[Stored data]
▼

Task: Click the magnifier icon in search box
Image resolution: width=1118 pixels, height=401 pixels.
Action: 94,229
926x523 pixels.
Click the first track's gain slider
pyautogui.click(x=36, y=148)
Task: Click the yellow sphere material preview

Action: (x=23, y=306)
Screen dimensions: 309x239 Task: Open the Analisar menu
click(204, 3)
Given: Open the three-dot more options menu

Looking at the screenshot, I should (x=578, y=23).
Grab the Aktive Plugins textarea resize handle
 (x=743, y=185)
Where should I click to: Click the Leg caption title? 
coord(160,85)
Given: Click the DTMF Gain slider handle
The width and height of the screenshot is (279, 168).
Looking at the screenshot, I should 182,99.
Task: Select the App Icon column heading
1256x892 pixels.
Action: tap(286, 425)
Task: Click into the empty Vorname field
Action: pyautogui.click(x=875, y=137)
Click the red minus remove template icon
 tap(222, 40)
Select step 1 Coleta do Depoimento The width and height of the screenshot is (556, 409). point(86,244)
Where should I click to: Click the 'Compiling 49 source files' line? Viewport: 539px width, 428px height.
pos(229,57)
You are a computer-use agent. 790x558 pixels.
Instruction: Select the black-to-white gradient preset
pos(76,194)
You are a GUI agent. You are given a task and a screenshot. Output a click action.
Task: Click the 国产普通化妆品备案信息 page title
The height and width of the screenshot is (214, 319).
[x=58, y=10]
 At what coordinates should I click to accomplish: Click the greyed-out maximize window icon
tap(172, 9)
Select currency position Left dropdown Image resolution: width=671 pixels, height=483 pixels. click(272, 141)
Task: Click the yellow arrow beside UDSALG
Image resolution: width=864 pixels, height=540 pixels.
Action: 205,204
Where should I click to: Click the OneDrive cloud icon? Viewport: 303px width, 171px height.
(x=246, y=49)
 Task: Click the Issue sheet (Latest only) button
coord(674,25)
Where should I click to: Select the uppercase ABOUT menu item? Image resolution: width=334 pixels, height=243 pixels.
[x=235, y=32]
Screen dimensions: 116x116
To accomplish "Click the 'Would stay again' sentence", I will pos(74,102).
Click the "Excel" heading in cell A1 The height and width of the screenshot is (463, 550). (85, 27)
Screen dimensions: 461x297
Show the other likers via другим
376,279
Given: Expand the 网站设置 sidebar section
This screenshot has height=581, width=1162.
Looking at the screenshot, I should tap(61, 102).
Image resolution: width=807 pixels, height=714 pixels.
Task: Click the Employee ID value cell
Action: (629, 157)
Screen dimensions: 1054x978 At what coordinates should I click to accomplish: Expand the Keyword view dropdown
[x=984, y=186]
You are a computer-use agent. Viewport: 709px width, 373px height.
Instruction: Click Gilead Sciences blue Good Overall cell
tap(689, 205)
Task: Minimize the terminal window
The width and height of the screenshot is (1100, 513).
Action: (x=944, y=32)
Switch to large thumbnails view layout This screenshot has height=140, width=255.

▲

Aim of the exercise: Above are records; repeat only the lines starting at the line with "Click the first track's gain slider" and ending at the line with "Given: Click the DTMF Gain slider handle", exactly as they appear, both included.

The answer:
Click the first track's gain slider
pyautogui.click(x=36, y=148)
Task: Click the yellow sphere material preview

Action: (x=23, y=306)
Screen dimensions: 309x239 Task: Open the Analisar menu
click(204, 3)
Given: Open the three-dot more options menu

Looking at the screenshot, I should (x=578, y=23).
Grab the Aktive Plugins textarea resize handle
 (x=743, y=185)
Where should I click to: Click the Leg caption title? 
coord(160,85)
Given: Click the DTMF Gain slider handle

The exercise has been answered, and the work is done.